Swallow your pride and make up - she isn't using your unborn child against you - she is hormonal and bonkers. Get her some ice-cream and make friends.

AlissaB Sat 18-Jun-16 19:14:07

Going a little bit against the others here and I'm sorry if I sound a bit cross, but you sound very like someone I know (not DH!) so I might be projecting here a little.

But you've posted here rather than Relationships as though it's a pregnancy issue, when it actually sounds like there are bigger problems than her being Crazy Pregnant Lady.

She's TOLD you explicitly she needs you to be more communicative and act interested, and all you've said is "Yeah I know I'm haven't done this". Why not?

You've said, "I'm a very proud person, and that doesn't help me when it comes to showing compassion and forgiveness. Can you give me some advice..."

Yes - please please sort yourself out with some counselling or something because dear god, you're going to be a parent.

You're not always going to be right, you're not always going to be recognised as being right even when you are. You don't get to hold on to "your pride" to win fights.

You need to be exceptionally forgiving and loving and teach that child how to be a compassionate person themselves by your example.

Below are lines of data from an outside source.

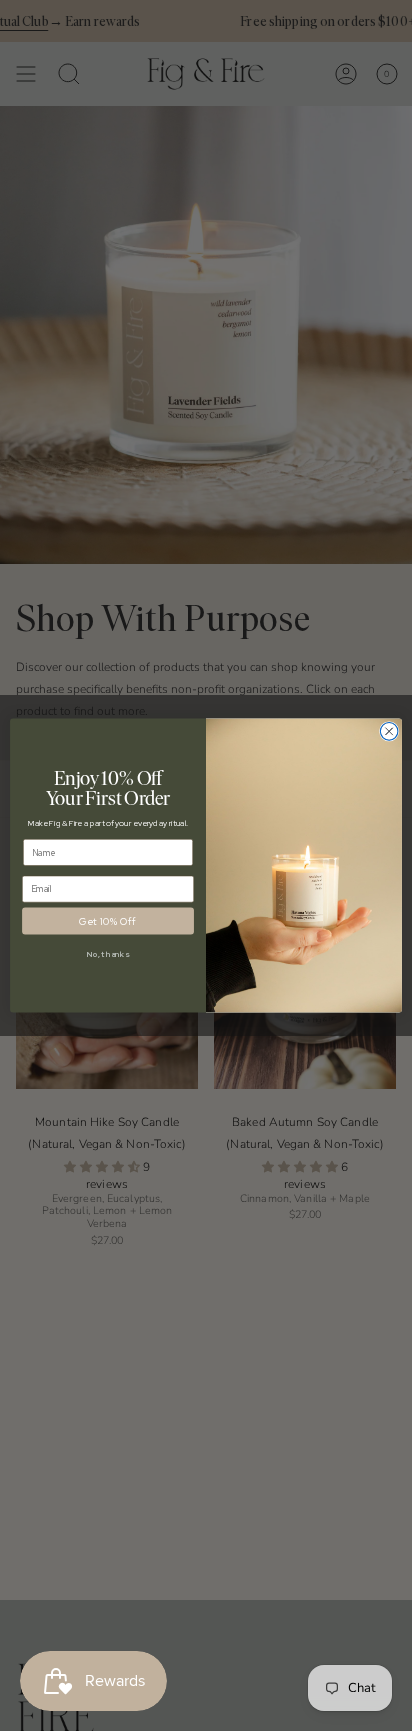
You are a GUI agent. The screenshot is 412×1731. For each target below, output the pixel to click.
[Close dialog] (389, 732)
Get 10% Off (107, 920)
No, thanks (108, 953)
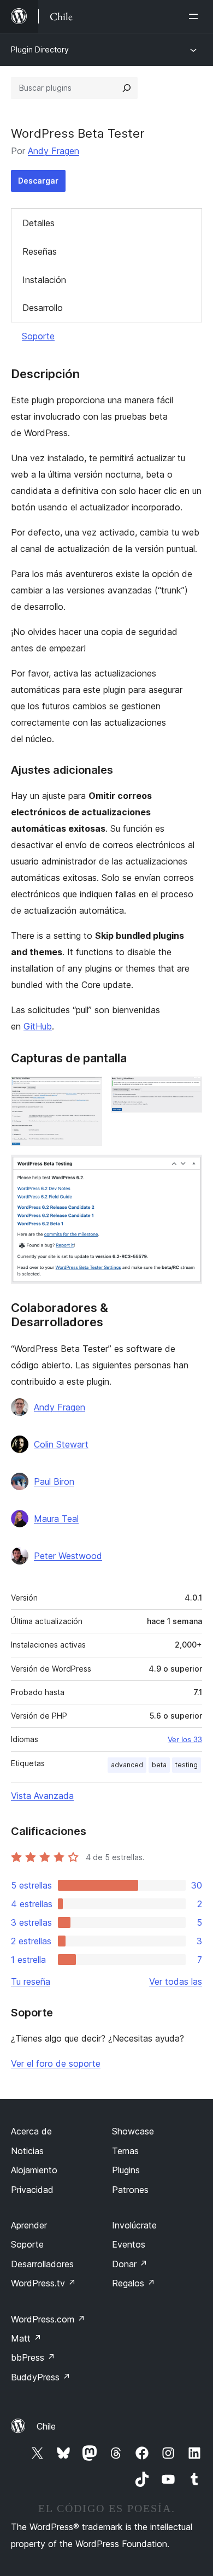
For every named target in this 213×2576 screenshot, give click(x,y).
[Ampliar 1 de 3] (87, 1091)
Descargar (38, 180)
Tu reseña (30, 1981)
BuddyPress (40, 2377)
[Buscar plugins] (127, 88)
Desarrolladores (42, 2264)
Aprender (29, 2225)
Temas (125, 2150)
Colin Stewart (61, 1444)
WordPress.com (48, 2319)
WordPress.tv (43, 2283)
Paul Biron (54, 1481)
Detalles (38, 222)
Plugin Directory (40, 49)
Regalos (133, 2283)
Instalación (44, 279)
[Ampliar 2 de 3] (187, 1091)
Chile (46, 2426)
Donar (129, 2264)
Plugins (126, 2170)
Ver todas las (175, 1981)
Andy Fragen (53, 150)
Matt (26, 2338)
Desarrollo (42, 307)
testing (186, 1765)
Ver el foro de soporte (55, 2063)
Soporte (38, 336)
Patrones (130, 2189)
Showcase (133, 2131)
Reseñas (39, 251)
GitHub (37, 1026)
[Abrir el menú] (195, 16)
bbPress (33, 2357)
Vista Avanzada (42, 1795)
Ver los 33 (185, 1739)
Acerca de (31, 2131)
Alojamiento (34, 2170)
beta (159, 1765)
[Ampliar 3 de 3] (187, 1169)
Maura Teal (56, 1518)
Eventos (128, 2244)
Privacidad (32, 2189)
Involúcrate (134, 2225)
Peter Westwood (68, 1555)
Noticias (27, 2150)
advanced (127, 1765)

Will you instinctively be that mean and "throwing back accusations" when your toddler first throws a tantrum? Or your teenager swears at you? That's not how you communicate well in relationships.

SpecialStains Sat 18-Jun-16 19:40:00

I'm not a huge fan of having everything your wife has said written off as a 'crazy pregnant lady' thing. Your wife has said she feels unsupported in this relationship. If you admit to having been emotionally distant, why do you think your presence is a help to your wife at her medical appointments?

I think it would be good for her to go to some midwife appointments alone, so that she can have an honest chat with the midwife about your relationship, and, if she is feeling down she can talk about that uninhibited by your presence. If the midwife then feels is appropriate, she can help your wife access extra support, which is a good thing.

I hope you manage to find a way forward.